Though “Naw Naw” — which concludes with the lyric “I should let myself be alive” — is no longer in LoneMoon’s voice, she thought of a way to use the track’s popularity to assert her identity.

“I was like, ‘How do I make everybody mad?’” LoneMoon said, “so I blurred my face and I changed the picture on the thumbnail on YouTube to the trans flag, and everybody threw a fit.”Some YouTube commenters reacted negatively, but others seem encouraged.

“I showed this to my testosterone,” user BubblegumNeko wrote in the video’s pinned comment, which has more than 1,000 thumbs-up reactions. “Now it’s estrogen.”

LoneMoon said she’s proud to use the song, which was also featured in Kobalt Rad’s animated short “When People Validate You Online” — to increase transgender visibility.

“It felt good because even though it didn’t sound like me anymore, I could still make something that resonates with people,” LoneMoon said. “The main thing I regret, just in terms of transition in general, is not being educated enough and not having access to enough information about it. If I had the information sooner, I would have been so much happier so much sooner, and I feel like that’s what people need.”

LoneMoon’s “Naw Naw” was streamed millions of times after becoming popular with “Fortnite kids.” - MADDUX WOLFINBARGER / PROVIDED
  • Maddux Wolfinbarger / provided
  • LoneMoon’s “Naw Naw” was streamed millions of times after becoming popular with “Fortnite kids.”

Andromeda is the sound of LoneMoon finding her voice lyrically as well.

“Before, I didn’t really have a persona,” LoneMoon said, “and now, I’m actually illustrating scenes and I’m illustrating myself in music. The main thing about hip-hop is you are this larger-than-life person. I didn’t have that before, but now … I just know how to rap about myself, and it feels good. People didn’t have that from me before, and now people have that in abundance.”

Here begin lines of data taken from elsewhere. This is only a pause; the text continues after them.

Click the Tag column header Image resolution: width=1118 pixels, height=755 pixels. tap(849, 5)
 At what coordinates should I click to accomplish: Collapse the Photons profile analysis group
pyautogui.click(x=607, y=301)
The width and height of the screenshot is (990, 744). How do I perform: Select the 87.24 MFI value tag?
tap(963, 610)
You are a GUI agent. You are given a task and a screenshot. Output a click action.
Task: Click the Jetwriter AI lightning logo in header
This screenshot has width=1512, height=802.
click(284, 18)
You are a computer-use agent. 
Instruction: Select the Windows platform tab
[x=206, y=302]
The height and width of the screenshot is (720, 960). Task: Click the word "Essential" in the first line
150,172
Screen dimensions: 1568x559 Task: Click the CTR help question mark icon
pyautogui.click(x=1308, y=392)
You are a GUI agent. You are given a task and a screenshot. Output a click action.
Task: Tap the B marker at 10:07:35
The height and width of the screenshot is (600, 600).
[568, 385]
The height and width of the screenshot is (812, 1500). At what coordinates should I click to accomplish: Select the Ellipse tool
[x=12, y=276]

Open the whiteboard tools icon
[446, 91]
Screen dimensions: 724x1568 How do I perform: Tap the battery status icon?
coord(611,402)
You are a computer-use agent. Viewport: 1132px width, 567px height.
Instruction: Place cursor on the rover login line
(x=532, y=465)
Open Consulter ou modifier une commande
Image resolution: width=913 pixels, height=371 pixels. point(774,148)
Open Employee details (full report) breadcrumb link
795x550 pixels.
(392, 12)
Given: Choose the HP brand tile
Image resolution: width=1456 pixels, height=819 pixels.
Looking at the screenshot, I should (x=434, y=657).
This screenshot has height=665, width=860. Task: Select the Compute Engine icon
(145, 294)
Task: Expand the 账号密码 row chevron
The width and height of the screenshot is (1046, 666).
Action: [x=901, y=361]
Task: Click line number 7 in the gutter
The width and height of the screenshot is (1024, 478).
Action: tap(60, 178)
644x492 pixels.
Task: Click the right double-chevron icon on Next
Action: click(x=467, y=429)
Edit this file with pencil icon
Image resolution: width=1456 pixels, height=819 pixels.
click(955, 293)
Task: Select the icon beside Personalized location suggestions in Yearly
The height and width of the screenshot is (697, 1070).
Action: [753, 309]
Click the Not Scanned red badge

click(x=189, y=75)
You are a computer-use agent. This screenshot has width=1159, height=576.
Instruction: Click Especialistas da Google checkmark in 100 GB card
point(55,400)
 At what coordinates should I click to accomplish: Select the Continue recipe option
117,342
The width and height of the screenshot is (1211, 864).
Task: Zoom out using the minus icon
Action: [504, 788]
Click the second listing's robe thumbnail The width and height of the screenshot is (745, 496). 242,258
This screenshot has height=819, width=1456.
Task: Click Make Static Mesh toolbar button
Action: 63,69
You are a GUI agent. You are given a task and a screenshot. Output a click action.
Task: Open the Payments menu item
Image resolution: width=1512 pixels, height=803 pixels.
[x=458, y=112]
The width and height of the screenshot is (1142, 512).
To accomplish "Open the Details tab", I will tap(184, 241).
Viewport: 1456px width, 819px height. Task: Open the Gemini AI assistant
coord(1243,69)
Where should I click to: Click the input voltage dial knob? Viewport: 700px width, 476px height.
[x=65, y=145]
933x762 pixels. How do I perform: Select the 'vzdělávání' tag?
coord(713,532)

LoneMoon — who now tries to approach common hip-hop themes such as money, sex and violence from a new perspective — was initially unfamiliar with the genre and originally released instrumental electronic music.

“I was mad sheltered at my house, so I didn’t even really know what hip-hop sounded like until I was, like, 18,” LoneMoon said. “So it took me a while to actually start making it in an authentic way that wasn’t embarrassing or cringe-y.”

She was inspired to start rapping over her instrumental tracks after reading about XXL magazine’s freshman class of 2016, a group that included Denzel Curry, Lil Yachty, 21 Savage and Lil Uzi Vert.

“I was like, ‘Oh wow! These guys are, like, early 20s or 18, 19, making huge names for themselves,” LoneMoon said. “I’m good enough to do this.”

Andromeda’s single “Ur Luv” asserts LoneMoon’s status as a “big shot” and a “big girl” with “big plans.” To LoneMoon, the album sounds like her.

“I used to get mad listening to my own music, and now I don’t; I’m happy,” LoneMoon said. “Obviously it got me got me to this point, but I wasn’t satisfied. My old recordings I put out over the span of the last four or five years, I’m cool with them, but being myself hit different.”